=== Problem requirements ===
Extend the blog post about Madalyn Murray O'Hair and American Atheists, starting right after its final sentence.

=== Study text ===
Sunday, July 5, 2015

Hate Mail is Over Flowing Today

Now Simels is pointing to a joint appearance Springsteen made with The Beach Boys.  He's an adult, he gets to decide who he's going to appear with.   That doesn't make Brian Wilson greater than Beethoven and Louis Armstrong.  I'll bet if he got the chance to play with either Wilson or Armstrong, he'd take the greater musician and that's, beyond any doubt, Armstrong.

And more about Simels' favorite group, American Atheists and its creator goddess.

In the past, Madalyn has claimed as many as 100,000 members in her organization. If that were true, the $40 annual dues would exceed by more than five times the $750,000 budget of the American Atheist Center. Sometimes Madalyn uses the more ambiguous figure of 60,000 or 70,000 “families.” When William Murray resigned from the center, he said that the organization’s mailing list comprised only 2,517 names, less than half of whom were actual members. “If I headed the atheist movement for twenty years and had only twelve hundred and forty members, I’d look for something else in life,” he said in 1980. The latest official numbers are 55,000 members representing 45,000 families. Brian Lynch, the former treasurer of American Atheists, whom Madalyn fired for alleged sexual misconduct (he emphatically denies the charge), says that the actual membership is about 2,400, “the highest total she’s ever had.” Lynch continues, “That’s pretty pathetic considering that there are somewhere between eighteen and twenty-three million atheists in the United States and that when you mention atheism to most people, the only name they can think of is Madalyn Murray O’Hair—a loudmouth who has a bad family life, communist ideas, and a negative personality. She’s brought atheism into a position of intellectual disrepute, accomplishing in only twenty-five years what churches haven’t bee able to accomplish in centuries. I think she ought to get a check from the pope.”

The checks Madalyn counts on come from the estates of deceased atheists. Lynch maintains that Madalyn’s organizations (besides the American Atheists, there are the Society of Separationists and the Charles E. Stephens American Atheist Library and Archives) took in $1.9 million, most of it from estates. “Madalyn told me she learned from Jerry Falwell that if you create a crisis every month, people are more likely to respond with money,” says Lynch. Although Madalyn occasionally does report bequests to her members, it’s also true that her complaints about money are legendary. Her newsletters are filled with urgent requests for funds. “In a continuing way, I feel like an old dog outside the stoop of your house, waiting for you to throw me a well-chewed bone, devoid of the meat,” Madalyn complained to her members. Frequently she has told her employees that she cannot meet their payroll that month. At the annual American Atheist convention she hectors her loyal followers about the need to include her organizations in their wills. “Madalyn is not an atheist activist,” wrote G. Richard Bozarth, a former employee. “She is an atheist mendicant.”

=== Extracted data ===
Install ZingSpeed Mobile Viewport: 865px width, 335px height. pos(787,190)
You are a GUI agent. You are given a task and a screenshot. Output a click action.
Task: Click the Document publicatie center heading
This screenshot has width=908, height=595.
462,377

=== Exercise result ===
... In 1970, after the student movement had made leftist politics more acceptable, Madalyn began calling herself an anarchist. In 1976 she contemplated a race for governor of Texas, but turned her attention to running for the Austin City Council instead. She received six percent of the vote. Undaunted, Madalyn briefly considered running for president. Instead, she became the chief speech writer in the 1984 presidential bid of pornographer Larry Flynt, the publisher of Hustler magazine. It was, in many respects, an odd alliance. Only a few months earlier Flynt had declared himself “saved” and had returned to his native Kentucky to be baptized in Stenson Creek. “If elected,” he said after announcing his candidacy, “my primary goal will be to eliminate ignorance and venereal disease.”

Flynt’s campaign was cut short by his imprisonment for contempt of court when he refused to disclose the source of secret tapes he had released in connection with the drug arrest of carmaker John DeLorean. While Flynt was in prison, Madalyn apparently got him to sign over a power of attorney, giving her and Jon Garth “every cotton-picking thing that the owned, all real, personal, and mixed property,” including Hustler magazine. Madalyn privately estimated the fortune at $300 million. This coup was blocked by Flynt’s brother Jimmy, who filed suit in Los Angeles for a conservatorship of Flynt’s estate. By the time Flynt got out of prison, he had apparently changed his mind and decided to keep his fortune for himself."

And there's a lot more of that.   I guess the atheists have more than their share of the suckers who are born every minute.